Potluck are a decade of decadence deep in sticky icky icky raps. Initially they had to roll (their blunts) independent as fuck on albums like “Humboldt County High,” but over time their consistently growing fanbase and reputation from touring with other like-minded rap acts led to them inking a deal with Suburban Noize Records. 1 Ton and Underrated have happily rolled (their blunts) with the Kottonmouth Kings and friends ever since 2006, warmly embraced by an eclectic crew of rip-rockers, stoners and old school hip-hop artists who were reborn as part of the labels’ growing roster. Though they’ve changed labels and affiliations throughout the years, they’ve never changed one thing – their abiding and unbridled passion for cannabis. “Rhymes and Resin” stays true to those sentiments with songs like the smoker anthem “Light That Shit Up”:

“I find a pound in my house like you find change in your couch
I’m from the place you dream about that never been without or seen a drought
We be about the best weed you ever seen in your life
We only smoke the best green that will be in a pipe
I’m from Cali California, dank alumni
The motto’s real simple – we don’t get high, we stay high
I won’t expect everyone to understand
Just as long as everyone respects that I don’t give a damn (I don’t!)
My top shelf is too high for Shaquille O’Neal
Look at me I got the munchies, never miss a meal
I’m smokin hundred dollar blunts of that redwood kush
I’m not a +Saint+ so I don’t be smokin Reggie Bush
Get baked in every state so let me set the record straight
Still the bestest in my state, and there’s no debate
You got the BOMB? Then make plans to meet us
I get so high I can shake hands with Jesus”

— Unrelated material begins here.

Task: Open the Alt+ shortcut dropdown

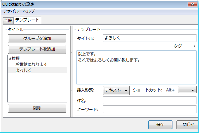Action: click(187, 89)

Despite their stoner tendencies, the duo do show an occasional penchant for booze as well with songs like “Last Call 4 Alcohol” featuring Bosko. Speaking of “featuring,” the Potluck bros can roll their joints without much outside help, so the majority of “Rhymes and Resin” is free of any impurities that would cut the high. On rare occasions though when they do add some extra herbs to the blunt, the medically enhanced mood changes completely. “Microphone Killa” with Ill Bill and Slaine turns from a happy-go-lucky West coast pot track to a dark, eerie and menacing La Coka Nostra style anthem of death. “Hands Up” featuring Mistah FAB and MURS shows off a more lyrical left coast style approach to hip-hop through weed, and Glasses Malone turns “Born to Be a Mic King” into a braggadocious affair where the Potluck kids are not just from the home of the best pot but the best hip-hop too – at least in their own blunted minds. The deep rolling bass might put you in that frame of mind too.

Therein lies a curious fact about Potluck, a group who by and large purposefully chose to appeal to a niche even more tightly focused than Cypress Hill, but could actually have a much greater mainstream reach if they weren’t known for their “Resin” first. Wipe off the sticky residue and you find storytelling songs like “My Movie” where they show that years of smoking AND inhaling haven’t impacted their ability to craft rhymes, even though the references show they’re probably closer to my age than much of their smoker audience:

“I’m +The Mack+, I’m +Dolemite+, I’m pimpin shit
The hero of this clique, I whup ass and fuck a bitch
You just watchin my movie eatin popcorn and licorice
I got more gold chains than Mr. T
And I’m the hardest gangster rapper since Eazy-E
Jay-Z even wants my autograph, he’s really feeling me
I breakdance like +Turbo+ and +Ozone+ very easily”

Hopefully those who don’t get the old school references to Rudy Ray Moore and the “Breakin'” film will go out and do the research, enjoying the flicks with or without pharmaceutical enhancement. By and large the cinematic scope of this dynamic duo is pure Bluntman and Chronic though, with songs like “Smoke Session” being typical not only of this album but of their career as a whole. Since the weed raps are mostly inoffensive and occasionally have good references and funny punchlines, this album lives or dies by the backing production – and mostly lives to fight another day. Nothing here will strike you as the best beat to a rhyme you’ve ever heard, nor will it make you turn off the album in disgust and use it as a coaster for your bong. “Rhymes and Resin” gets the job done by not trying to be the greatest kush of all time – it’s just another hit (or toke).